Re: Strange Stories from the SEC Footprint
« Reply #970 on: September 22, 2016, 07:41:50 pm »

https://twitter.com/mayalau/status/778806545769304064

Quote
Joey Bernard of Butt La Rose brought his boat to Denham Springs the Saturday of the flood, August 8. My daughter, Emileigh Searcy who dates Joey, joined him. Most of their efforts focused on the Walker area After a day of rescuing people, they loaded his boat back on the trailer at dark to return home.

While trying to make their way back on I-12, they saw lights and a helicopter in front of them. Inquiring as to what was happening, they were told a deputy sheriff from Pointe Coupee parish in a rescue boat had been sucked under the water of an over pass and thrown from his boat. He was clinging to a tree in the woods.
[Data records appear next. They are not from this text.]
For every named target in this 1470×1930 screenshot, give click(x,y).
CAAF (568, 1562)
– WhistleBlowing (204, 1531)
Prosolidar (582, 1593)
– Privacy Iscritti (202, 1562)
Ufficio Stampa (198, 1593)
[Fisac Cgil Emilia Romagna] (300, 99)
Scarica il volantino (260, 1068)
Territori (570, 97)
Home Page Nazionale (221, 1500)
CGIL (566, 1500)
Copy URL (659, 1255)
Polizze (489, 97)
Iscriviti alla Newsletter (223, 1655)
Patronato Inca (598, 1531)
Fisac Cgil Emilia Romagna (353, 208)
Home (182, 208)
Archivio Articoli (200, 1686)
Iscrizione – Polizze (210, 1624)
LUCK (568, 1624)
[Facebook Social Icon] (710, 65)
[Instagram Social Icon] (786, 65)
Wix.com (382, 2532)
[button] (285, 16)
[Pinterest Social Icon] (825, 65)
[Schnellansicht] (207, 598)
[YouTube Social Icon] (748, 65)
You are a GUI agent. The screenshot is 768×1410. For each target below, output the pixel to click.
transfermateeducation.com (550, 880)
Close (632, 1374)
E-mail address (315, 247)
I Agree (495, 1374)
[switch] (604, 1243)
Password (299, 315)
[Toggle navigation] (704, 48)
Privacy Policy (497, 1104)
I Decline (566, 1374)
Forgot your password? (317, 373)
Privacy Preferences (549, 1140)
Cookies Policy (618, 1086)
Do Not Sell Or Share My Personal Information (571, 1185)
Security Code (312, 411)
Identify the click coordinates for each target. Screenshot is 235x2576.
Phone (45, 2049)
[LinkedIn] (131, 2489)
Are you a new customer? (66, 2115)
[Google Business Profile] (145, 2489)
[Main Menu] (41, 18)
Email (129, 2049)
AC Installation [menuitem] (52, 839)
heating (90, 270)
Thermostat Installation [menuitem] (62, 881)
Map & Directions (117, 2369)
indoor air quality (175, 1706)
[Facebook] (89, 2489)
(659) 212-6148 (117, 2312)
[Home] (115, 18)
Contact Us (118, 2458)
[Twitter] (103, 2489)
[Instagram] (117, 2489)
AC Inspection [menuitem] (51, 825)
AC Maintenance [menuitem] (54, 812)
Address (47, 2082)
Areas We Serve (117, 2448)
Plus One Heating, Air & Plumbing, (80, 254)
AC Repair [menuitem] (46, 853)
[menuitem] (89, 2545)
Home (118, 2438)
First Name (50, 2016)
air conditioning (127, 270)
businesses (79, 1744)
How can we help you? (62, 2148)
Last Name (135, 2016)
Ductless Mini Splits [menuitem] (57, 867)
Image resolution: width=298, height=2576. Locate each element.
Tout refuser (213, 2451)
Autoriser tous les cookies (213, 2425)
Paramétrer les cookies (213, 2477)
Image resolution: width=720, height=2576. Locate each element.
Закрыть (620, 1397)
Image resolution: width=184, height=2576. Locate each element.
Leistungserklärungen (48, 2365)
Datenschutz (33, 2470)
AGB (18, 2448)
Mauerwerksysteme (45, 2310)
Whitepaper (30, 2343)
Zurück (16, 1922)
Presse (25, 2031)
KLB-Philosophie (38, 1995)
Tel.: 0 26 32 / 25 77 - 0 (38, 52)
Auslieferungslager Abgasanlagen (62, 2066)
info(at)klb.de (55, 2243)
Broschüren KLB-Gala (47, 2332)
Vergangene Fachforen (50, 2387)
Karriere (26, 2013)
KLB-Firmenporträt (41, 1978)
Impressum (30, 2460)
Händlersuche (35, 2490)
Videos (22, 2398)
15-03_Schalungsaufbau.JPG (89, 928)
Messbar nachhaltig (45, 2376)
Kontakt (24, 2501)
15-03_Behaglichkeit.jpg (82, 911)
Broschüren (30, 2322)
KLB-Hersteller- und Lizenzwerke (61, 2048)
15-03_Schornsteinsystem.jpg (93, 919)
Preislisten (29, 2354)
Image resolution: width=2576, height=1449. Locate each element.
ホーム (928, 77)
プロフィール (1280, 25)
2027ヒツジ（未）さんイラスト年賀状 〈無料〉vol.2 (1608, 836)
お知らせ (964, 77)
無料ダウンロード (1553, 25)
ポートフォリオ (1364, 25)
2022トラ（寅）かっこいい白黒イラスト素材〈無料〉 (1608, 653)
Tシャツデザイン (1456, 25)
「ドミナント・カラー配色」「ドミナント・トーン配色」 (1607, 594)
The helicopter could not reach him and others with boats said the water was too swift for a rescue. They could hear the pleas for help from the officer. My daughter took a Q- beam light and located him in the trees. Joey said he couldn't stand by and watch a man die. He launched his boat off of I-12 and with my daughter holding the light from shore, he made the dash to the officer. He had a broken arm and was clinging to the tree barely above water with the other arm.

Joey reached down in the water and grabbed the officer and pulled him into the boat, safely returning to the road. My daughter who is an RN and a medic secured his arm and placed him a national guard truck that had arrived on scene and transported him out. By that time Joey and Emileigh could not get out of the area so they spent 3 days rescuing people.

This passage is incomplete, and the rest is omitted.